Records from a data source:
================
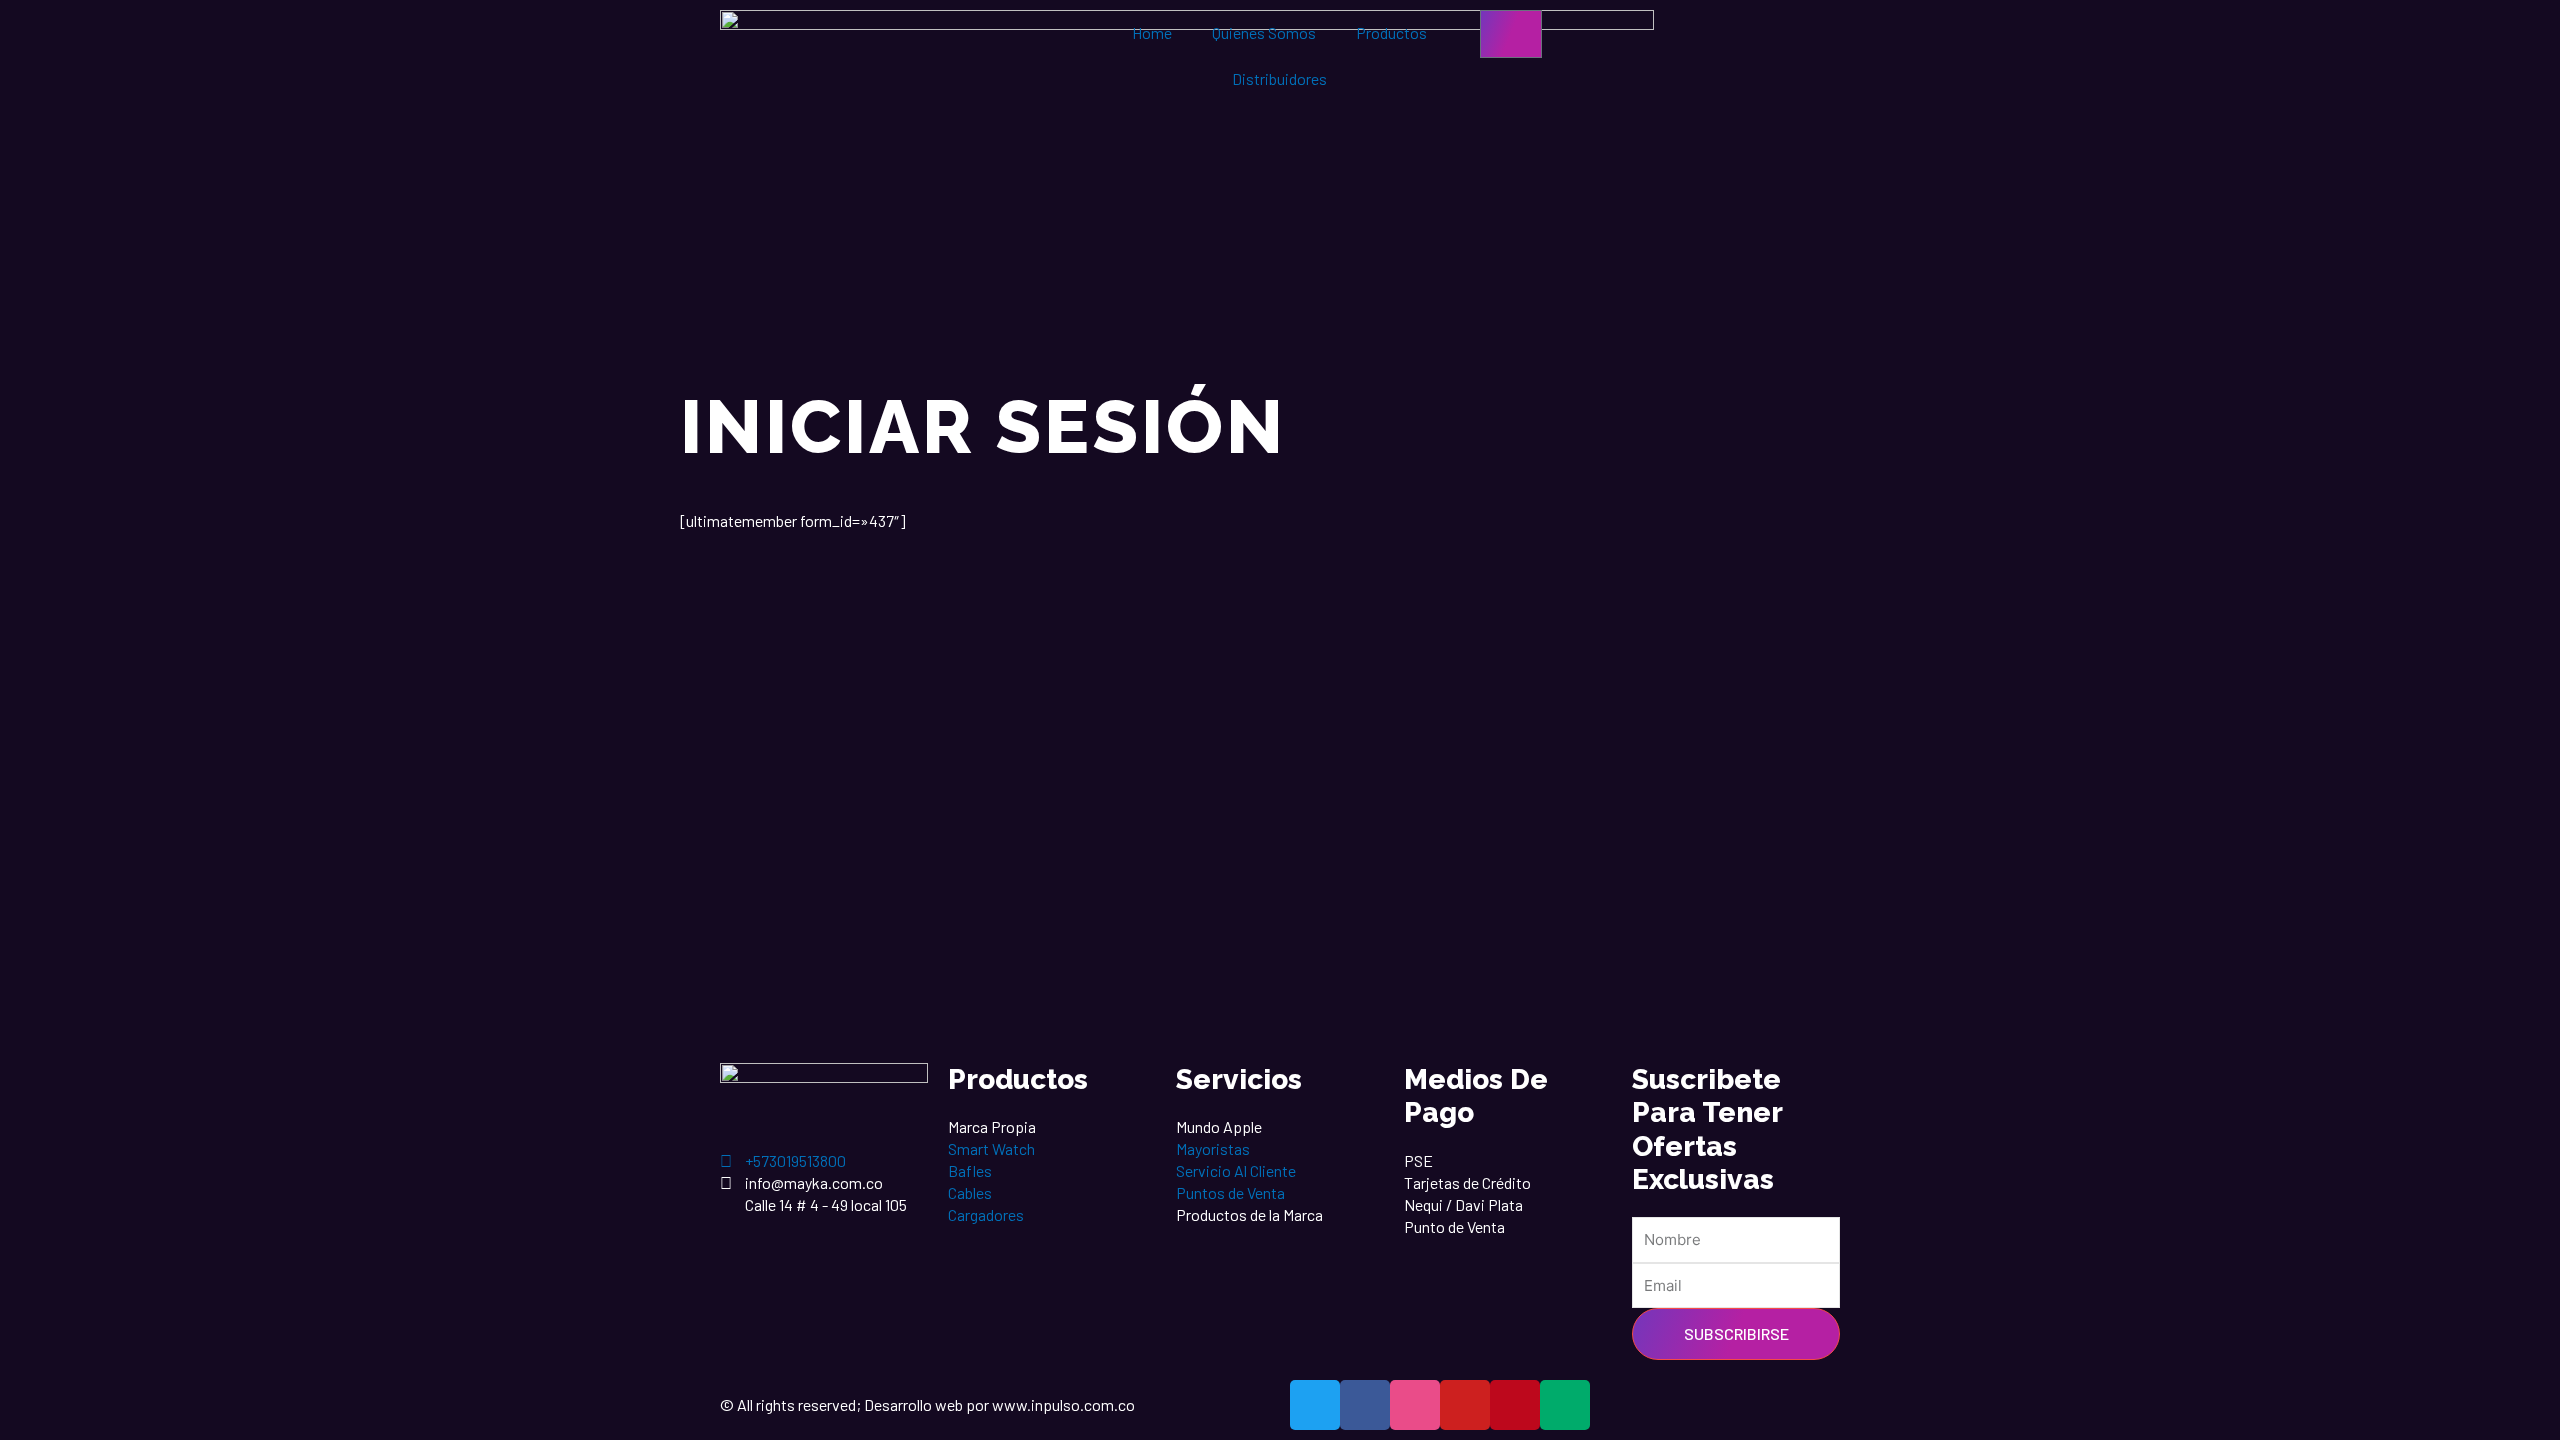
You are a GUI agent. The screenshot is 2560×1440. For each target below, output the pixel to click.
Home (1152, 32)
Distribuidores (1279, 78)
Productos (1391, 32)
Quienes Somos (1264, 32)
================
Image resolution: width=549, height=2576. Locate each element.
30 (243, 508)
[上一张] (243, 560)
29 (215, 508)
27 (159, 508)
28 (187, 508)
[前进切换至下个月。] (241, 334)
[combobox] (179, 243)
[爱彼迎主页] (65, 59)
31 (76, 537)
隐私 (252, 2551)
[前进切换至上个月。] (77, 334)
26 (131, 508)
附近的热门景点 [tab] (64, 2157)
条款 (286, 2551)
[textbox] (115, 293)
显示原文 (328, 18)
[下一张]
================
Exercise aim
The only reply wanted is the number of lines in the records above containing the word "each".

Task response
2